START Provided material

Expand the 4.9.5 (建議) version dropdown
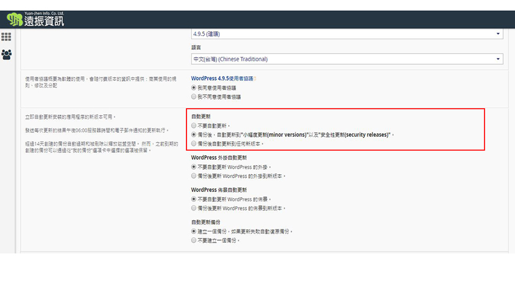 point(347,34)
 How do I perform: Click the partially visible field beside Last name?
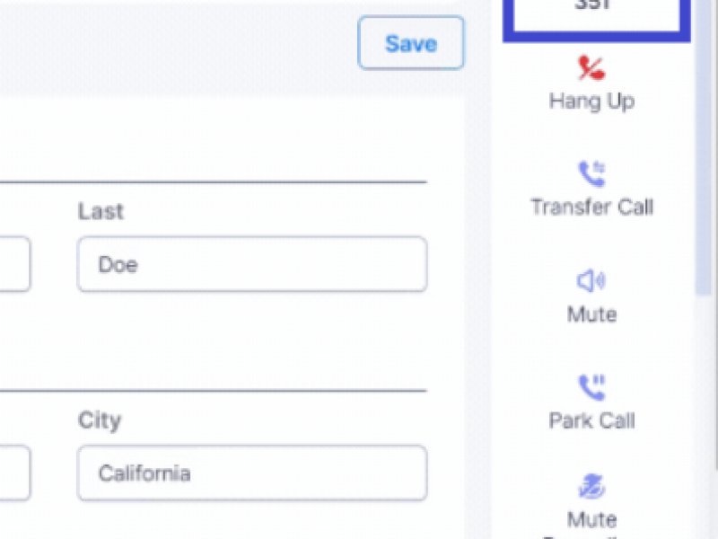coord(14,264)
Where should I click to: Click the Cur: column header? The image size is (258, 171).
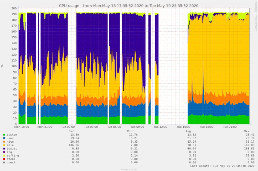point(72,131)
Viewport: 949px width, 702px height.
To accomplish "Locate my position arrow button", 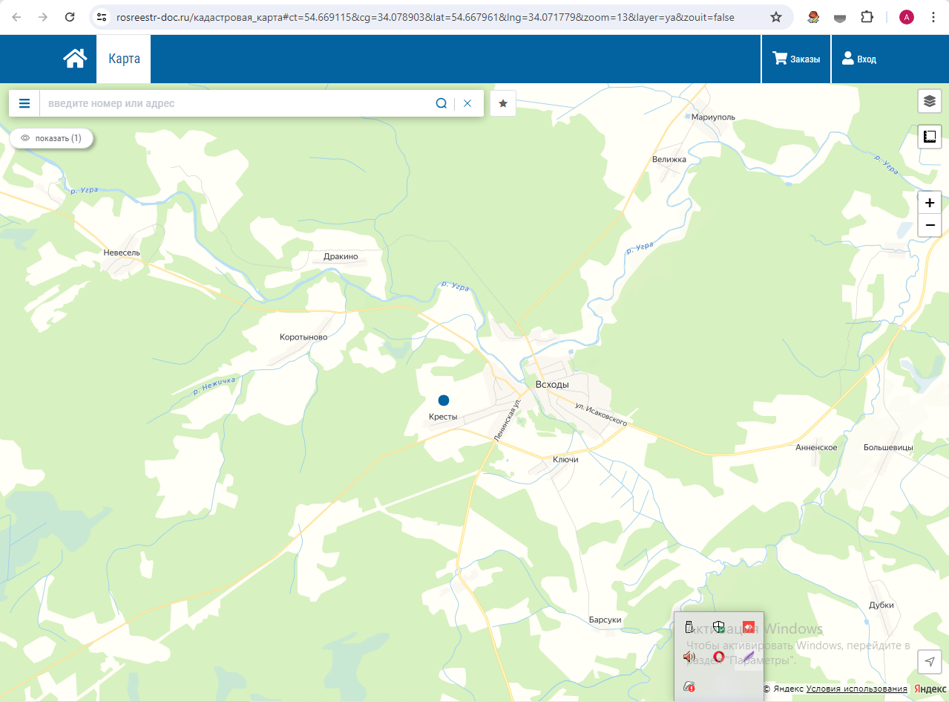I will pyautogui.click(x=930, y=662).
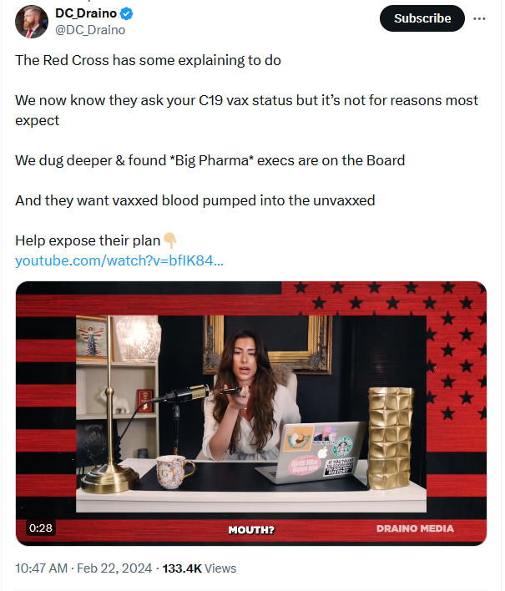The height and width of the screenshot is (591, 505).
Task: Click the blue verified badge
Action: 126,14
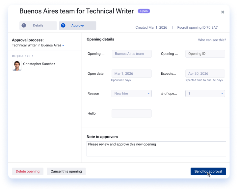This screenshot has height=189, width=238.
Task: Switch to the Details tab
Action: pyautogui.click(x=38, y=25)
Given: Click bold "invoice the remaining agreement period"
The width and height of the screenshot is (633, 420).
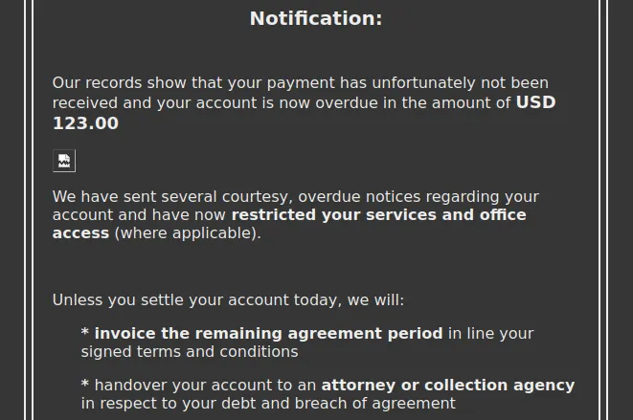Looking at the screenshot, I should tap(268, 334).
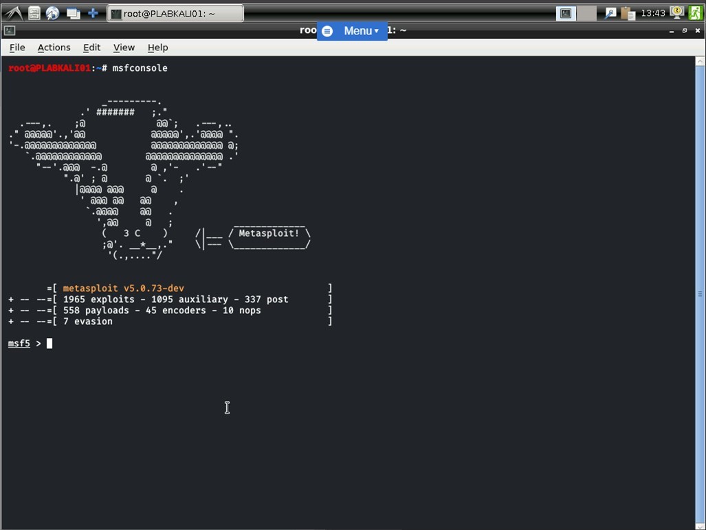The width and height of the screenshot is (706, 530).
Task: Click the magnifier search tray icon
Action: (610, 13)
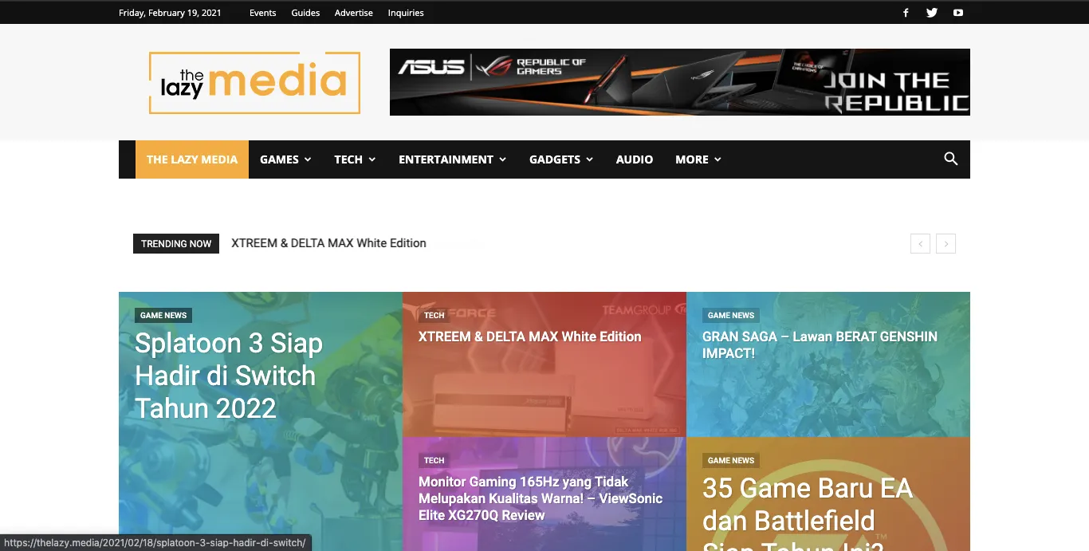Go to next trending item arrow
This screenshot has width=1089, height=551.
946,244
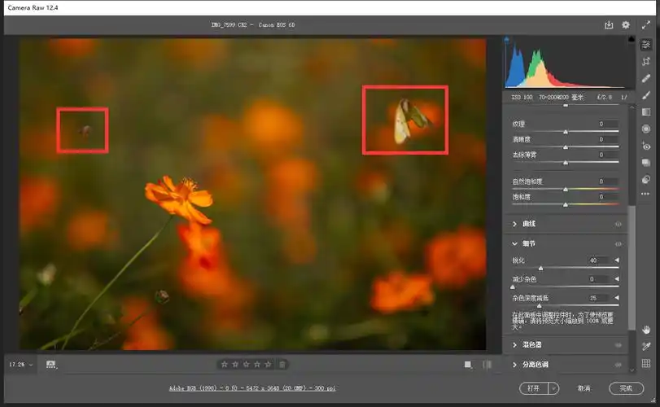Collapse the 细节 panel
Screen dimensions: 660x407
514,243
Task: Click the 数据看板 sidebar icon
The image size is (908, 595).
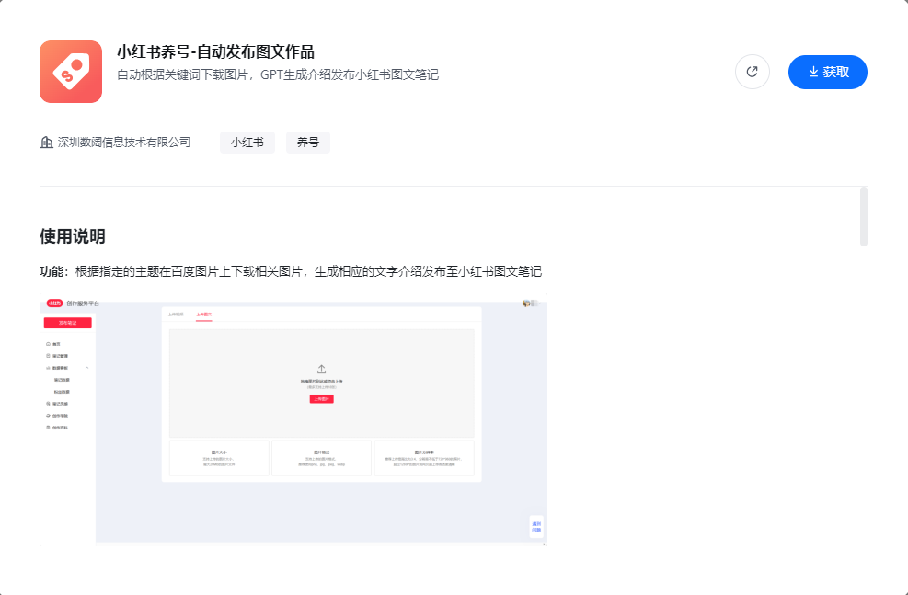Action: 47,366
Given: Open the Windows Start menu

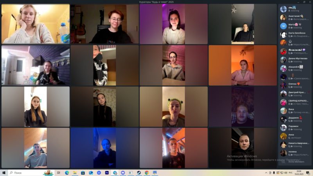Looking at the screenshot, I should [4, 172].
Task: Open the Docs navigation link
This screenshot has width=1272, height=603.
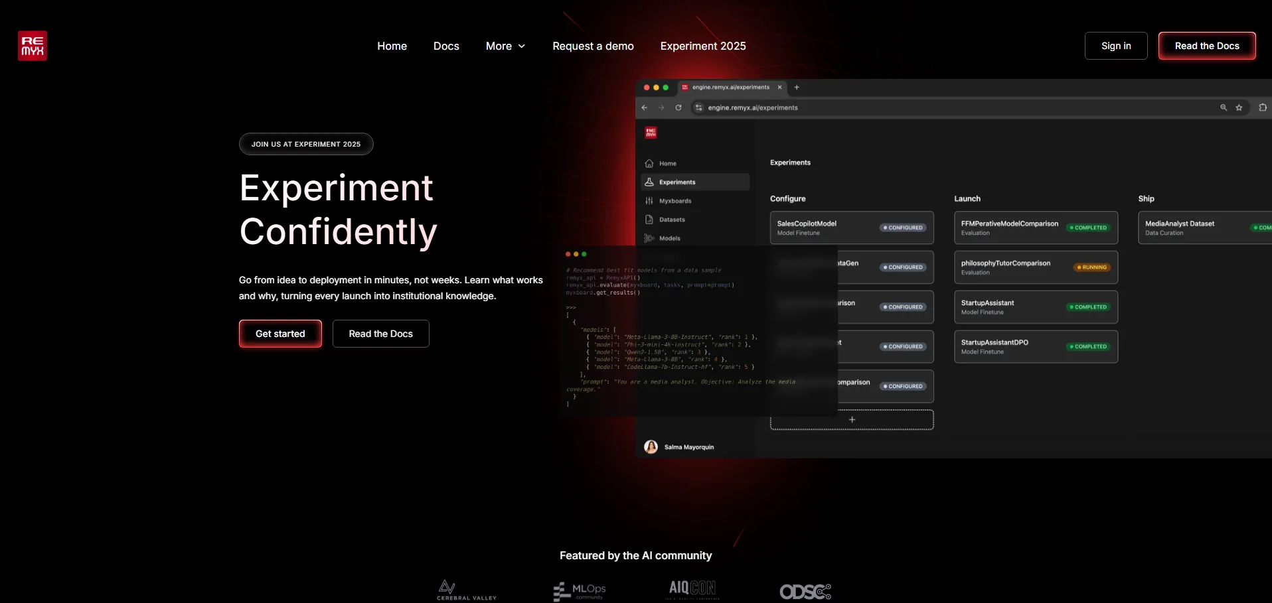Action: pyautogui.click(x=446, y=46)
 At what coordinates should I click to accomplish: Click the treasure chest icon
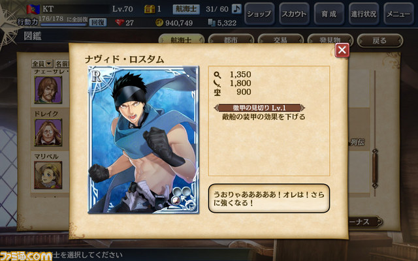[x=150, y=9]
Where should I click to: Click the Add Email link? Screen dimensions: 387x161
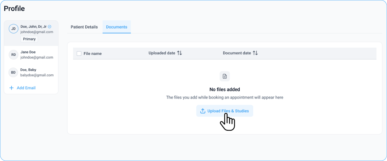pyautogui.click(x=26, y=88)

END Provided material

Copy exactly what appears in the entries, beginning with the first line and ending with the line that has "Viewport: 949px width, 702px height.", but not the pictures.

=== Answer space ===
Expand the 4.9.5 (建議) version dropdown
 point(347,34)
 How do I perform: Click the partially visible field beside Last name?
coord(14,264)
Where should I click to: Click the Cur: column header? The image size is (258, 171).
point(72,131)
Viewport: 949px width, 702px height.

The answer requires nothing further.